What the exercise asks:
Copy each line from the entries that the word "title" appears in.

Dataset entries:

################

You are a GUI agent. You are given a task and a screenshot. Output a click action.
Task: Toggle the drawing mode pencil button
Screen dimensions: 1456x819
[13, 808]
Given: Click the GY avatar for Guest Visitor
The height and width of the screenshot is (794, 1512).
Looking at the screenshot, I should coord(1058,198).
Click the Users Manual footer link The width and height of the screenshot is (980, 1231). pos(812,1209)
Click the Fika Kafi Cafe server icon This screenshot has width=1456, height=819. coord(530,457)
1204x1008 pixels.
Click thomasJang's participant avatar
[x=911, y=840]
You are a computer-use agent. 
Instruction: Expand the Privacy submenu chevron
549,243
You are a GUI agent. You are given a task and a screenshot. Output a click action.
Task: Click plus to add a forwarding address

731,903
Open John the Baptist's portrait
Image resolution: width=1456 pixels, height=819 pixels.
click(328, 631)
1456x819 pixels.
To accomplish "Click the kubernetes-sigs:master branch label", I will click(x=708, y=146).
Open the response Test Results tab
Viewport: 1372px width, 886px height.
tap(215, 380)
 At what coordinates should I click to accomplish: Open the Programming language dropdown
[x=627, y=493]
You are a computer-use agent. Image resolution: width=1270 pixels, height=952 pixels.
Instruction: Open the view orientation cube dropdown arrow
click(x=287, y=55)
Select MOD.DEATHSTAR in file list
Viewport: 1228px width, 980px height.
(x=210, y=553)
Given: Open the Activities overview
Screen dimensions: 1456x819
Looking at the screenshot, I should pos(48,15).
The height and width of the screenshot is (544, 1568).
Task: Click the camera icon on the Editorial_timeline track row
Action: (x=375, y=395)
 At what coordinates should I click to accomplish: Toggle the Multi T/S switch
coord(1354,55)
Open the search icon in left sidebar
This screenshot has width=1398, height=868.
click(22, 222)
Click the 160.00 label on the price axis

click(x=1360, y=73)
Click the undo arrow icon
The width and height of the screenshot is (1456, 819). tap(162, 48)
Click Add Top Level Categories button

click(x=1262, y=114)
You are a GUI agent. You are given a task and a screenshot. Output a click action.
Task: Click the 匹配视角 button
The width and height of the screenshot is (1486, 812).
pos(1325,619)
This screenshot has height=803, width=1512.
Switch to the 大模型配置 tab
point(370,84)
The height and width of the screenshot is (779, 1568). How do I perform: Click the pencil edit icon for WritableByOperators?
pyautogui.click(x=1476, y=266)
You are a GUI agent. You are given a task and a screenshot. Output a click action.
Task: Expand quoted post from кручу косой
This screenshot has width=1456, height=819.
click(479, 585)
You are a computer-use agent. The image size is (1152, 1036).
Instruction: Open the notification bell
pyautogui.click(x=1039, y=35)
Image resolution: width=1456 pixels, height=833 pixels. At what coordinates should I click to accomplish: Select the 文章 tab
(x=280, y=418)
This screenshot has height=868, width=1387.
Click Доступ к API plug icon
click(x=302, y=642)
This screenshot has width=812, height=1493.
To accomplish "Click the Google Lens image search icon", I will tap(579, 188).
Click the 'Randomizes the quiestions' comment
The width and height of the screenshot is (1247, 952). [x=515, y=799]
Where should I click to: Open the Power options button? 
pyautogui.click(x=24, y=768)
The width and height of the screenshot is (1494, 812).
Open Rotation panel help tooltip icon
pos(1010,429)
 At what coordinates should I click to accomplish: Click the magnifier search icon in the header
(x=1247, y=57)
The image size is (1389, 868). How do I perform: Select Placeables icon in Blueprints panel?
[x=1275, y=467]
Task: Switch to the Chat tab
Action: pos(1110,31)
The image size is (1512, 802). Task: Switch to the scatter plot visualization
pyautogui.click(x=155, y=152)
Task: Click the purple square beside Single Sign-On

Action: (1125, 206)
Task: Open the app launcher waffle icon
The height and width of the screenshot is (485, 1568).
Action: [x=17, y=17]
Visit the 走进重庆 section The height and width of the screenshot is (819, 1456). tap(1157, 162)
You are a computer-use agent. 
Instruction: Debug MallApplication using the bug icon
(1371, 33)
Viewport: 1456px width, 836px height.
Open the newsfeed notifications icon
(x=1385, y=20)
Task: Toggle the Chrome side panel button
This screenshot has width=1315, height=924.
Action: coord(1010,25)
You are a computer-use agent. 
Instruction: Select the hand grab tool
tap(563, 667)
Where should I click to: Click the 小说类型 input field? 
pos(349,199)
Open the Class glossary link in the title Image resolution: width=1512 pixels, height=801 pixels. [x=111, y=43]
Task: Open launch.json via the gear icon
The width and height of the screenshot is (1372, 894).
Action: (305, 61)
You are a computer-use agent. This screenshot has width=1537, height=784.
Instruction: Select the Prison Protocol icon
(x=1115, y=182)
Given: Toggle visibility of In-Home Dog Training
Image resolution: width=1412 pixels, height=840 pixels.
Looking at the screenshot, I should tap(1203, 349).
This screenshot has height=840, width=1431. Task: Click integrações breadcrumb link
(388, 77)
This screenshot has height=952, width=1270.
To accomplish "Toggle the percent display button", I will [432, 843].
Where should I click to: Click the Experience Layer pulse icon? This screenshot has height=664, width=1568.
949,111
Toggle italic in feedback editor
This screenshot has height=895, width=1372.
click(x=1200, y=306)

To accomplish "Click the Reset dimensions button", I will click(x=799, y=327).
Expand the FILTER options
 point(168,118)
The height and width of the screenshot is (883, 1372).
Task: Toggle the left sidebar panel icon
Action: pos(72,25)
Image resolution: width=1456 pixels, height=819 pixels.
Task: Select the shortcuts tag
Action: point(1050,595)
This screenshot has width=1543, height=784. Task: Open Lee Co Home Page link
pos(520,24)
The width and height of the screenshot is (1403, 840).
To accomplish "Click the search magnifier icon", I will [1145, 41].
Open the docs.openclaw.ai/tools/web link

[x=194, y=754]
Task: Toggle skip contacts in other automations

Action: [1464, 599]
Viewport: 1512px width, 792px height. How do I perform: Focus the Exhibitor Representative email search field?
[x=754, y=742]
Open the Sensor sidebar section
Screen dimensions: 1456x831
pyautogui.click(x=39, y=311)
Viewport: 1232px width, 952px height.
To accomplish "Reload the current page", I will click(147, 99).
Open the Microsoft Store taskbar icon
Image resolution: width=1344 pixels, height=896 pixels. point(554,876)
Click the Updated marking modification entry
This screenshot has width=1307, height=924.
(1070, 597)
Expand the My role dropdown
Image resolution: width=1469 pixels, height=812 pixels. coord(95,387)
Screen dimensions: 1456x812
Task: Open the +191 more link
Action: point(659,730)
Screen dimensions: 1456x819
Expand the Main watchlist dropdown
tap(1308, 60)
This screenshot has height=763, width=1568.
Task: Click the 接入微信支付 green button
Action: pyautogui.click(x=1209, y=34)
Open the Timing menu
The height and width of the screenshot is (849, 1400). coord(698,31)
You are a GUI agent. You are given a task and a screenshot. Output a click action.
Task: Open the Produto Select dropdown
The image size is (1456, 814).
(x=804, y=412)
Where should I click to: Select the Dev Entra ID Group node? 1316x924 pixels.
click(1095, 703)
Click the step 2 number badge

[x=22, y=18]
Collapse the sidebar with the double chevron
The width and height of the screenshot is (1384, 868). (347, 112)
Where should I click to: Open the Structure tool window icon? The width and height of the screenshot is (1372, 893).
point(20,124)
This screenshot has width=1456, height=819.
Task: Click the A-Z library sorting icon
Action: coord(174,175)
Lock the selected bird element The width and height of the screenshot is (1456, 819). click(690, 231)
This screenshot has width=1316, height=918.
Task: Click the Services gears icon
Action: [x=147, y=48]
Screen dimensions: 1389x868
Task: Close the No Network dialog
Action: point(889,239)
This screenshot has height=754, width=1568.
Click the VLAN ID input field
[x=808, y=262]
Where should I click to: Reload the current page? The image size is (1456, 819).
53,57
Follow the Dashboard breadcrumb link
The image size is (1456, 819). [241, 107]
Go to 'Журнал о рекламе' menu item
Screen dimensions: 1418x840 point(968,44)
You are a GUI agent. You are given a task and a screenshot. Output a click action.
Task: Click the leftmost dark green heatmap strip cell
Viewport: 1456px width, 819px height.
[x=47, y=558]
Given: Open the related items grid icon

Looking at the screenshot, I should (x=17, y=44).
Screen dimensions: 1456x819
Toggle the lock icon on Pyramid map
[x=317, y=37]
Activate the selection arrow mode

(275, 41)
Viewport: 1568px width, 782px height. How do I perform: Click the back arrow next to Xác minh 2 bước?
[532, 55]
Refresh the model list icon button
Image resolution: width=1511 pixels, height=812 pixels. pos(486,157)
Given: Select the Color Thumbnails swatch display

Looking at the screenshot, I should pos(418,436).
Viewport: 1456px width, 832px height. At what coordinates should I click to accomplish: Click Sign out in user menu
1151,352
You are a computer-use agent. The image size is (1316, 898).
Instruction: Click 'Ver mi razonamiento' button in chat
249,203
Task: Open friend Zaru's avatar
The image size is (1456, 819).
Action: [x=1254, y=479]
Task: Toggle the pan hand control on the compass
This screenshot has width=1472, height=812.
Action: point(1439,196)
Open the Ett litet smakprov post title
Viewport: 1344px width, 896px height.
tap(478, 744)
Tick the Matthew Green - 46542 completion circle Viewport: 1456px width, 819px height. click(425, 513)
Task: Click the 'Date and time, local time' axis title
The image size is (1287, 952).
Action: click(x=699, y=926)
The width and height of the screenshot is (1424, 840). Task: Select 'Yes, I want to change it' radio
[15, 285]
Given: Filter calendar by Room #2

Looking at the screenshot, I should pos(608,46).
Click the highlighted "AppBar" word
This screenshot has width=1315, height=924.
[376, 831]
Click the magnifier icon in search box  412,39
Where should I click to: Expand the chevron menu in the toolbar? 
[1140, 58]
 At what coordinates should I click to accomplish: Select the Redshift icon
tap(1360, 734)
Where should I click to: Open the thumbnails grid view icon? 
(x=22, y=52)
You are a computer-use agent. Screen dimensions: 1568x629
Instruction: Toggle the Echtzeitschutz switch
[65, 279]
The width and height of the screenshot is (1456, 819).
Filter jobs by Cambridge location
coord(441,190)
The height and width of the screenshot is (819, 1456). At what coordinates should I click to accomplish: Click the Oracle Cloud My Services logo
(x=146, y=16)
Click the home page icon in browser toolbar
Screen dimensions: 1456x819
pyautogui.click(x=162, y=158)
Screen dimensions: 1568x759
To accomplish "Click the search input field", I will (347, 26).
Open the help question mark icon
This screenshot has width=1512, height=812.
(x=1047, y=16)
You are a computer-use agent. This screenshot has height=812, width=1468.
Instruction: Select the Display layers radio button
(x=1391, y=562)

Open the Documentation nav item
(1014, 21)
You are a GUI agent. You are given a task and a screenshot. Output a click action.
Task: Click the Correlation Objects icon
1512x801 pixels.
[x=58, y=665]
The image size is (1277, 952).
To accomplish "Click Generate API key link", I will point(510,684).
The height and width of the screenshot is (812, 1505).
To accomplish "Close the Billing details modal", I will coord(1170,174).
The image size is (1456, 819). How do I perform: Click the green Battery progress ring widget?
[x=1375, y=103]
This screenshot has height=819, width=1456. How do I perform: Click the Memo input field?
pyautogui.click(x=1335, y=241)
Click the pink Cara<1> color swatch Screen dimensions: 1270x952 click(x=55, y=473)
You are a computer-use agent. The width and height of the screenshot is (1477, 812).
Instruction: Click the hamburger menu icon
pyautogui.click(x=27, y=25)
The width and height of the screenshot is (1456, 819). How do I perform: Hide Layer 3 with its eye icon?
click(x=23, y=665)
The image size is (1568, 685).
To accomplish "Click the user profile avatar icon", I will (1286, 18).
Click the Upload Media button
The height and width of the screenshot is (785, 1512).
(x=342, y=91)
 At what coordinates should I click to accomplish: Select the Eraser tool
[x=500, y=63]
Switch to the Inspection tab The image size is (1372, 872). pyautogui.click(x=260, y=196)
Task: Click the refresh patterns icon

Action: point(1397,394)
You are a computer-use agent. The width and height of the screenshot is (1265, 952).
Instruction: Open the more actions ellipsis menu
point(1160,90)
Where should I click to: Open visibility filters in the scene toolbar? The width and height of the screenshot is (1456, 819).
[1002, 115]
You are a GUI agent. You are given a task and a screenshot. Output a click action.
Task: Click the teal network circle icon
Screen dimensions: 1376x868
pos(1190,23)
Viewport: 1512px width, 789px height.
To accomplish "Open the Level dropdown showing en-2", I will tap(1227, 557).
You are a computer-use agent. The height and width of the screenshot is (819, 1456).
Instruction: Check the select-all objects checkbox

################

Task answer:
Open the Class glossary link in the title Image resolution: width=1512 pixels, height=801 pixels. [x=111, y=43]
Open the Ett litet smakprov post title
Task: Click the 'Date and time, local time' axis title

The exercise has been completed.